Dorset Council’s budget gap could be as much as £40 million in four years’ time.
The medium-term forecast is based on increasing income from council tax, a small rise in business rates and a reduction in other grants to the council.
This year’s balanced budget, which will be approved next week, allows for an overall rise of 5 per cent in council tax – maintaining the county’s position as one of the most expensive for council tax in the country.
Three per cent of that rise will be for the social care precept.
The changes will mean Band D properties paying to Dorset Council, the police and fire and rescue service £2,112.85 a year. Town or parish council precepts, which vary widely, will have to be added to this.

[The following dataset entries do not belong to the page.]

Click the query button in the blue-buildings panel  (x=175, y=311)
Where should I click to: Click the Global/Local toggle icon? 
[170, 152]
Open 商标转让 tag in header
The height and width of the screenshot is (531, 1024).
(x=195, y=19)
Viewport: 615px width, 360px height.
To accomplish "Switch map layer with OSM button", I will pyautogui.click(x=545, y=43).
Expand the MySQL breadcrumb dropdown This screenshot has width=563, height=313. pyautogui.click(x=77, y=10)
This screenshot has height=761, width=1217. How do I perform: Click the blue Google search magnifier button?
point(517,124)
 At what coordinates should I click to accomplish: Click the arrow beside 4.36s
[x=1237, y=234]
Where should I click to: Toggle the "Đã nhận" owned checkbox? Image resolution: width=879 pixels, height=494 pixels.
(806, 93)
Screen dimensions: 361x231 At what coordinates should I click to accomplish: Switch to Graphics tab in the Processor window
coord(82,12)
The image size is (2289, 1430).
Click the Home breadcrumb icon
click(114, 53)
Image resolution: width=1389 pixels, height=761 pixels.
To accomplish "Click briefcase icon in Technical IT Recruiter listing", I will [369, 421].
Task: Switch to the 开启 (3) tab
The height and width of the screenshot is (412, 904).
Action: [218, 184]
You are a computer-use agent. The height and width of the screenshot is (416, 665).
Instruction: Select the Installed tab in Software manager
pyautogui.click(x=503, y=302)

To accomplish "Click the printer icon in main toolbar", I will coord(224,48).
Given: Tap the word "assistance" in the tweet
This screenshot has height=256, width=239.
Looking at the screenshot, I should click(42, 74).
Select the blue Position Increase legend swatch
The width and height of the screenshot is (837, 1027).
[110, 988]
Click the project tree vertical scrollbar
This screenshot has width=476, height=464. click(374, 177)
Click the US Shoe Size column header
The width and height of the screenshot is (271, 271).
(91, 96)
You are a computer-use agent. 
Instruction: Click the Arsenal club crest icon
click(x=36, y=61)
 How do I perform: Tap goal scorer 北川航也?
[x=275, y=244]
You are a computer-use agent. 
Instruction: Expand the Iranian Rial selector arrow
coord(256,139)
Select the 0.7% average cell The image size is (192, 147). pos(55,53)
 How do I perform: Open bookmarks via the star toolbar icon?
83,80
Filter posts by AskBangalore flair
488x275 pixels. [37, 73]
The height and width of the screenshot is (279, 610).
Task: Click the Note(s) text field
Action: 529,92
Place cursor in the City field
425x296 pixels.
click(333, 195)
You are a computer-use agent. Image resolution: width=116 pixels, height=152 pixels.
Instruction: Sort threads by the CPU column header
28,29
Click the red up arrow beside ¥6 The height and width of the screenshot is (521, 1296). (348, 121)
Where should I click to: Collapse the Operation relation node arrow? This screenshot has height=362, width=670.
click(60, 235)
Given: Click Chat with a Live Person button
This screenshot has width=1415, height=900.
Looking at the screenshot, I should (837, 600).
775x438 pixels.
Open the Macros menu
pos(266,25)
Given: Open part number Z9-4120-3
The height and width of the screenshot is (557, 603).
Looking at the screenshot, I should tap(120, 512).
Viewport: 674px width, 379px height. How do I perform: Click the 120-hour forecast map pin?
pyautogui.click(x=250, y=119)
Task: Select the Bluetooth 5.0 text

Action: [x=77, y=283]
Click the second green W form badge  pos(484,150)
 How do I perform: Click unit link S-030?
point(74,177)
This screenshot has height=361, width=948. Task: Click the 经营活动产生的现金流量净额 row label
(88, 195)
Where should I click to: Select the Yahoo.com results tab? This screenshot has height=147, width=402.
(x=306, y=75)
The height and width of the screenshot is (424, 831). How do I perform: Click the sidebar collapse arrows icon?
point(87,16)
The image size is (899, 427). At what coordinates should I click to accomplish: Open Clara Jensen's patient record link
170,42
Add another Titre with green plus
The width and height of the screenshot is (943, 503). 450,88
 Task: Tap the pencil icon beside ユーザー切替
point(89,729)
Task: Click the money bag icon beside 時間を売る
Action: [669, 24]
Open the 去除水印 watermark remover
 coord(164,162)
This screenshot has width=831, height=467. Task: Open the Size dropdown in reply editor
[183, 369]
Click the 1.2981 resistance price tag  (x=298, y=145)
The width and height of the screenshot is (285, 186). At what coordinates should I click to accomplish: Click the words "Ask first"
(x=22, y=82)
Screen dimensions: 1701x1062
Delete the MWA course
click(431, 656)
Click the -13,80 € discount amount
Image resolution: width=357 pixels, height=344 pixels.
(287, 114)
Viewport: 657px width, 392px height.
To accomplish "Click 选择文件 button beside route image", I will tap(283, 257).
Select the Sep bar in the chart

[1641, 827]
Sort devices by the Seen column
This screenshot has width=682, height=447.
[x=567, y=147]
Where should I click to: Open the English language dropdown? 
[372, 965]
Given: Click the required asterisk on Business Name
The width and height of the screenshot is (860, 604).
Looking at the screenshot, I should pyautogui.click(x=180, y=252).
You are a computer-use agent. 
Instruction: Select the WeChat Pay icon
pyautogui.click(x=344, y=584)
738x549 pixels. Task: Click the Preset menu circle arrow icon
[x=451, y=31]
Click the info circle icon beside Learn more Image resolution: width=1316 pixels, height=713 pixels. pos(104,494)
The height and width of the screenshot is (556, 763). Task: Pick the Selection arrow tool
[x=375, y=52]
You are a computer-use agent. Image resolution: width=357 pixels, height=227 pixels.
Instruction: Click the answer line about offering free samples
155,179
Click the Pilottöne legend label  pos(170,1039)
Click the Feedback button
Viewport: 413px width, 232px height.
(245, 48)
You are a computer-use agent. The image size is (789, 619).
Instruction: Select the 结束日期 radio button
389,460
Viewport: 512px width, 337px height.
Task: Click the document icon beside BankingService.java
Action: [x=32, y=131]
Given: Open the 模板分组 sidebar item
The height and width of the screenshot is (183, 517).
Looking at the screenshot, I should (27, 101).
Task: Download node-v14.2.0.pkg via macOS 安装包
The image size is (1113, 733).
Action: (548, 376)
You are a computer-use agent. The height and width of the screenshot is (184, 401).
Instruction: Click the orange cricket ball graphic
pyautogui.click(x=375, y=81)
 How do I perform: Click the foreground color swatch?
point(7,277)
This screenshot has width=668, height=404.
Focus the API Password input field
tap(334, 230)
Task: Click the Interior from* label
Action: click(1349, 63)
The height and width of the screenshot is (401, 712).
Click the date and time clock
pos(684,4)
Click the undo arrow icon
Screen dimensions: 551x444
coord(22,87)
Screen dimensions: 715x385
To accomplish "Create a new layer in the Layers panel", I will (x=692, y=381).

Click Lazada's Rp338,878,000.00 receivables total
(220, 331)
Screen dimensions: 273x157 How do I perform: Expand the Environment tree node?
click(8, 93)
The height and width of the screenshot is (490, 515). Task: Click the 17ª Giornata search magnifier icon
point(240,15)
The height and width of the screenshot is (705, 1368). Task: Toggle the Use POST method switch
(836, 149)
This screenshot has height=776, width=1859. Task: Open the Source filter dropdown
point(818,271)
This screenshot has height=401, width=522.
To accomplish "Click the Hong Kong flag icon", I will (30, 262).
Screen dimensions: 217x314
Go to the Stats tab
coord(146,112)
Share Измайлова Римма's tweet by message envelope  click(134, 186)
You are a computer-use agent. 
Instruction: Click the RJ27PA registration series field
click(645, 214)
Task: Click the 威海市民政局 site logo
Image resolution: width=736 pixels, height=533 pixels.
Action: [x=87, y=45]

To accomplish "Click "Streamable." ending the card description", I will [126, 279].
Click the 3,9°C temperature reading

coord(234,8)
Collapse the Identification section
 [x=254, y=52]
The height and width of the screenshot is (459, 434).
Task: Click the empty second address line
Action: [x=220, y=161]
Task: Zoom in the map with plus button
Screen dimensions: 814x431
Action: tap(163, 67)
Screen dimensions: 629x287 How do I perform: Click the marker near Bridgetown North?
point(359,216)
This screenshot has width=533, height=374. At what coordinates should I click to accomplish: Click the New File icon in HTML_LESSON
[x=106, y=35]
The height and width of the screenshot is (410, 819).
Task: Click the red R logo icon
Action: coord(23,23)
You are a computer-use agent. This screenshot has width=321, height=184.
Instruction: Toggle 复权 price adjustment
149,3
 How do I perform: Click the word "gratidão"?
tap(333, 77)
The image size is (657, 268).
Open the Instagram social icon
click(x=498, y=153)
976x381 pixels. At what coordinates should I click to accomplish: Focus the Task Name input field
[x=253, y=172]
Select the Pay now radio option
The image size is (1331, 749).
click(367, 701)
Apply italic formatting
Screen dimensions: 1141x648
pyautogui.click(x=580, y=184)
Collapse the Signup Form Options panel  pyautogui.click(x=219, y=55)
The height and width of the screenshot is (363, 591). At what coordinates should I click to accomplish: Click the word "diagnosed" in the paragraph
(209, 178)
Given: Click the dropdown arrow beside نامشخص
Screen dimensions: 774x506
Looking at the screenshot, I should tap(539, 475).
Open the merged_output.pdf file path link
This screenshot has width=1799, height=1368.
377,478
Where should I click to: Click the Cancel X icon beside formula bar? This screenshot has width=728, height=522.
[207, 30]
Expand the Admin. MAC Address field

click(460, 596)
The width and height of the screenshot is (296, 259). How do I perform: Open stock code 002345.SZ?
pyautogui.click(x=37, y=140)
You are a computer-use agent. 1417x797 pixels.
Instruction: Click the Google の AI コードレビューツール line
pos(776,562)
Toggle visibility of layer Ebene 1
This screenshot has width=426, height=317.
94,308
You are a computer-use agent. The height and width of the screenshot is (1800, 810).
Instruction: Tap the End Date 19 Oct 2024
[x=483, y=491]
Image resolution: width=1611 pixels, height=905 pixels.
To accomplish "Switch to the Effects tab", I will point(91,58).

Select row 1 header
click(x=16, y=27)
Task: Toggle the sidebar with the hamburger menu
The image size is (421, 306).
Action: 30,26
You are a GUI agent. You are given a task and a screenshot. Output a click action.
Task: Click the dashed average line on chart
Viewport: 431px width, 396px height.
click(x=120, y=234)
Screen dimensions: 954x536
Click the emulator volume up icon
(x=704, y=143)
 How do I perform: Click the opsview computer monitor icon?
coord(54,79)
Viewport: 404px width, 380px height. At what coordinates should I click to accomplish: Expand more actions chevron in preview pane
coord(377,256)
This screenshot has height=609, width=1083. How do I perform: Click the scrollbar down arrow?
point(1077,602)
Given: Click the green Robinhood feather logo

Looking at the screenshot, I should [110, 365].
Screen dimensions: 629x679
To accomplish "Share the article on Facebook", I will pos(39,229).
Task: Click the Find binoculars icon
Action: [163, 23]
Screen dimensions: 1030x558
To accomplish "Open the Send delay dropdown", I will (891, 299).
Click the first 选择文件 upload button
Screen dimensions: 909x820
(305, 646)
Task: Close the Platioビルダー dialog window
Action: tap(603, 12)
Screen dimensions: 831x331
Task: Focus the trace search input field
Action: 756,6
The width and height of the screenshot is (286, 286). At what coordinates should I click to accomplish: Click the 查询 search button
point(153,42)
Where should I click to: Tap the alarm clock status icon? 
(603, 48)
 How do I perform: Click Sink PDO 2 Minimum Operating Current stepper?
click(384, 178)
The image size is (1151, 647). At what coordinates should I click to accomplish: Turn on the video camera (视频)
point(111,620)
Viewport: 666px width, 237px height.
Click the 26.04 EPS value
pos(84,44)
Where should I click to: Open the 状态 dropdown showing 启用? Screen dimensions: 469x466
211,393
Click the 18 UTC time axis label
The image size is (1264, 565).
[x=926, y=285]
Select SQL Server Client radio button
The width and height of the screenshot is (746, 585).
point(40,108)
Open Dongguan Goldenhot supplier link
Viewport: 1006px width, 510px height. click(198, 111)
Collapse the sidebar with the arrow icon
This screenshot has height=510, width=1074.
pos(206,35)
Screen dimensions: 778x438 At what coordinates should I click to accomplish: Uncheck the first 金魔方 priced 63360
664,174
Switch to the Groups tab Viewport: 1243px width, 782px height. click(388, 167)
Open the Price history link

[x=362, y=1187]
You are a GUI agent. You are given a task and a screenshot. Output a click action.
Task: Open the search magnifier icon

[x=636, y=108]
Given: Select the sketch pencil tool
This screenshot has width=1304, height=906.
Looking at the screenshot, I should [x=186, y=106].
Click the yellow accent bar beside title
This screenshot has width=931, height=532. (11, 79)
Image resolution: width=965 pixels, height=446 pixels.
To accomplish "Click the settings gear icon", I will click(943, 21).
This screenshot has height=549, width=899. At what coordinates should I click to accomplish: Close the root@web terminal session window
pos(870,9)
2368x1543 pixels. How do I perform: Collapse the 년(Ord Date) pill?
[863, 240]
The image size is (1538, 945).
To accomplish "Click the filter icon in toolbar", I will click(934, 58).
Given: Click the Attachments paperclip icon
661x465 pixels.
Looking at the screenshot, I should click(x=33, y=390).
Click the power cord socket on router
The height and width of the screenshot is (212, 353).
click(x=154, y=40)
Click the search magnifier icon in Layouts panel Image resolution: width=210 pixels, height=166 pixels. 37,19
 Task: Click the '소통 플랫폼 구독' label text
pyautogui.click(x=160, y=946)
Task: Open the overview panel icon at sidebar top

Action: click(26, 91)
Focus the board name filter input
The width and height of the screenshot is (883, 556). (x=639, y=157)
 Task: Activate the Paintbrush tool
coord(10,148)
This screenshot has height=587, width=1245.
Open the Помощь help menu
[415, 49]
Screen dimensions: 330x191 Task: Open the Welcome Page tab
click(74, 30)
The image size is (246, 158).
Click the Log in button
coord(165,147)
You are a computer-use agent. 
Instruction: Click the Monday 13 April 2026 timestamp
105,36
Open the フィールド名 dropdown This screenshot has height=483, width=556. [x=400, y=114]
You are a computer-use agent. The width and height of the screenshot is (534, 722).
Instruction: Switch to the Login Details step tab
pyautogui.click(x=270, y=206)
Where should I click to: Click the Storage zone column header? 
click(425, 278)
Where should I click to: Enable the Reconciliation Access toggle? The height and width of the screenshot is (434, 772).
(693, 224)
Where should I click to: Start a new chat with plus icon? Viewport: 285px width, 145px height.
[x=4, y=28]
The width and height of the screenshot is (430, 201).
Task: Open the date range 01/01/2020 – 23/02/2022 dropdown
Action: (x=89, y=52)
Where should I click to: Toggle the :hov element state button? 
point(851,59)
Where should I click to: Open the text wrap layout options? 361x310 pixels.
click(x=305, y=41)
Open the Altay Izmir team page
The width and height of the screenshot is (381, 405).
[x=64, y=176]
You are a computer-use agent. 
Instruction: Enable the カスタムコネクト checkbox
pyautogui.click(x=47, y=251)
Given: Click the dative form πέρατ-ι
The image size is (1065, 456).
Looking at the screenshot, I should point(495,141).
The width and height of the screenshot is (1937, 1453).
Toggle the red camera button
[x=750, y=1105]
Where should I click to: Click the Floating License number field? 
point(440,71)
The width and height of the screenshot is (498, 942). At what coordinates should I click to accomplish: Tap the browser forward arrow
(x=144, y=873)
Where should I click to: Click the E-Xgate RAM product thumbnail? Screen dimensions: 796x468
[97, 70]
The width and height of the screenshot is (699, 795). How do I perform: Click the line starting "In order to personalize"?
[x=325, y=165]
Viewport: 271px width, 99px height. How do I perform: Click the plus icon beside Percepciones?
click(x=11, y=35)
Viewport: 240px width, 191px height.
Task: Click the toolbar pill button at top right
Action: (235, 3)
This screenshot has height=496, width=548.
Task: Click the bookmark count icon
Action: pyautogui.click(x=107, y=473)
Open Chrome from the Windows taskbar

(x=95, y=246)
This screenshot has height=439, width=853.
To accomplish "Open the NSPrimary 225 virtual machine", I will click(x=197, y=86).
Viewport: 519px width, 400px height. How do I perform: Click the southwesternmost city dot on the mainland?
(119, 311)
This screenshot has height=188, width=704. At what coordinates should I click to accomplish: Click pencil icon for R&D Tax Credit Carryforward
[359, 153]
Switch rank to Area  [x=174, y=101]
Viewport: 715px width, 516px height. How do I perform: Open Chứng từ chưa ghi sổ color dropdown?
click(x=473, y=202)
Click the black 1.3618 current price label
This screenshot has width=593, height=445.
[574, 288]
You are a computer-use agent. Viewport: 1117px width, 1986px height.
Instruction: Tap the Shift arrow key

A council report shows that the problems are likely to get worse with a projection of council spending over the next five years showing the council’s budget needs growing from £313m to £381m by 2025-26, £294.3m of that from council tax, £42.2m from business rates and £2.5m from other grants.
The council says it will continue to squeeze savings from the reduction of six councils to one, pointing out that it has already saved £10m on pay alone by the change to unitary status. It hopes to save another £3m from converging systems, processes and structures together with increased income – as well as a further £3m from “improved supplier and contract management, and procurement.”
The report, which goes to full council for approval on February 16, warns that peering into the future is not an exact science: “Whilst financial projections are based on realistic assumptions, known demand and well-formed models, some budgets are subject to a degree of estimating error as actual expenditure can be determined by factors outside the council’s control, for example demand for provision for adults with complex needs. Some activity is also subject to much more volatility and things can change very quickly and unexpectedly.”
Within the 2021/22 budget is a saving on office property costs of £672k which includes for the consolidation of staff within County Hall from offices in Dorchester including South Walks House and Princes House together with the termination of leases at Allenview House, Fernhill and Lynch Lane, Weymouth.
A paper on the Dorchester office estate and options for future use is due to be considered by Cabinet in April 2021 with a recognition that many staff will not return to offices full time in the future.
It will acknowledge that disposing of property in the current economic climate is not likely to get the returns it once might have done and other uses may have to be found for some buildings.